I’m continuing my exploration of Faroese literature and am now reading another of William Heinesen’s novels “De förlorade musikanterna” (The lost musicians). Not  a great fan of historical novels but I couldn’t resist it after reading Leif Zern’s intro describing Heinesen’s universe as a struggle between affirmation of life and the destructive force represented by the manager of the savings bank Andersen and the temperance association, who does what he can to dampen the friends’ exuberance at liquid gatherings.

I have Heinesen’s unread “Det goda hoppet” (The good hope, inadequate translation) from 1964.

Printed in my first year at university in the UK and pages uncut since then. No library stamp or ex libris, I wonder what the book has been doing since then (all books should have a libro-bio page, recording their fate). It seems somehow disrespectful to cut the pages just like that. There has to be some kind of ceremony; I want to take it to the Faroes with me and make it readable in some spiritual and sombre place in the early morning (the Faroes police are trying to intrude into my fantasy by carting me off to explain why I’m running around Torshavn with a knife in the wee hours. Should I depart from my life principle of never explaining my actions or is that, unusually, the road to perdition?)  And also another author Hedin Bru’s ”Berättelsen om Högni” (A tale about Högni). Finely bound and published by Gleerups in Lund in 1939, borrowed on 28 March 1957 as Mr Green explained the mysteries of multiplying decimals to me quivering on the brink of leaving junior school. But I can read this book, delicately with well washed hands, it doesn’t make me tamper with history with a paper cutter.

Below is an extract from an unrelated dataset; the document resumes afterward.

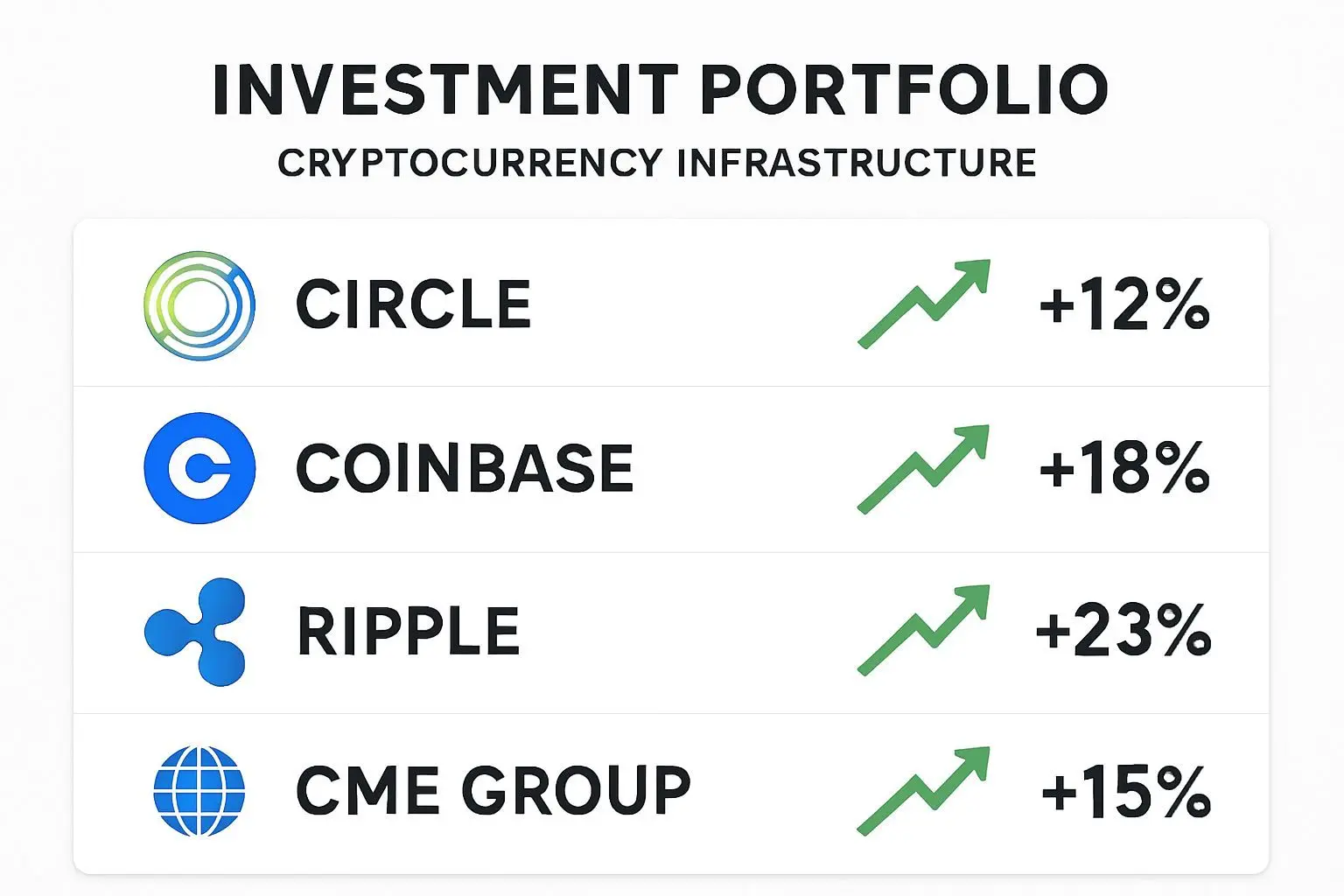Click the +18% gain value

click(x=1124, y=467)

At any rate, good as far as pushing back the frontier of unknowing. I now know what  a “skälmroman” is in Swedish (like picaresque). And Herr Andersen’s temperance association is oddly called after Idun. Idun seems a friendly goddess, providing apples to keep the other gods and goddess immortal (they start to go grey when Idun is kidnapped). Between my home and Old Uppsala, all the roads are named after Gods and Goddesses. Idunvägen is just around the corner and amusingly many houses have apple trees in their gardens. I walk past them sometimes to get home when I’ve been reading on the bus and get swept past my stop. I’ve yet to clamber over the fence to taste one of the apples and see whether my bald patch (or rather bald sahara) shrinks. I’m not sure about immortality – it’s a heavy responsibility to steer David Kendall around the world and he might begin to pall on me after a century or so. Immorality is probably more fun…

More words, sarsen and polissoir, Ishmael and Fyfield Down, but I’ll save them for another time…..

Bits and bobs

I’d heard of ”La Dame aux Camelias” but didn’t know before that it was originally a novel by Dumas first published in 1848.  According to Wiki, La Dame aux Camélias is a semi-autobiographical novel based on the author’s brief love affair with a courtesan, Marie Duplessis. The camellia comes from her habit of wearing a red camellia when menstruating (and a white otherwise).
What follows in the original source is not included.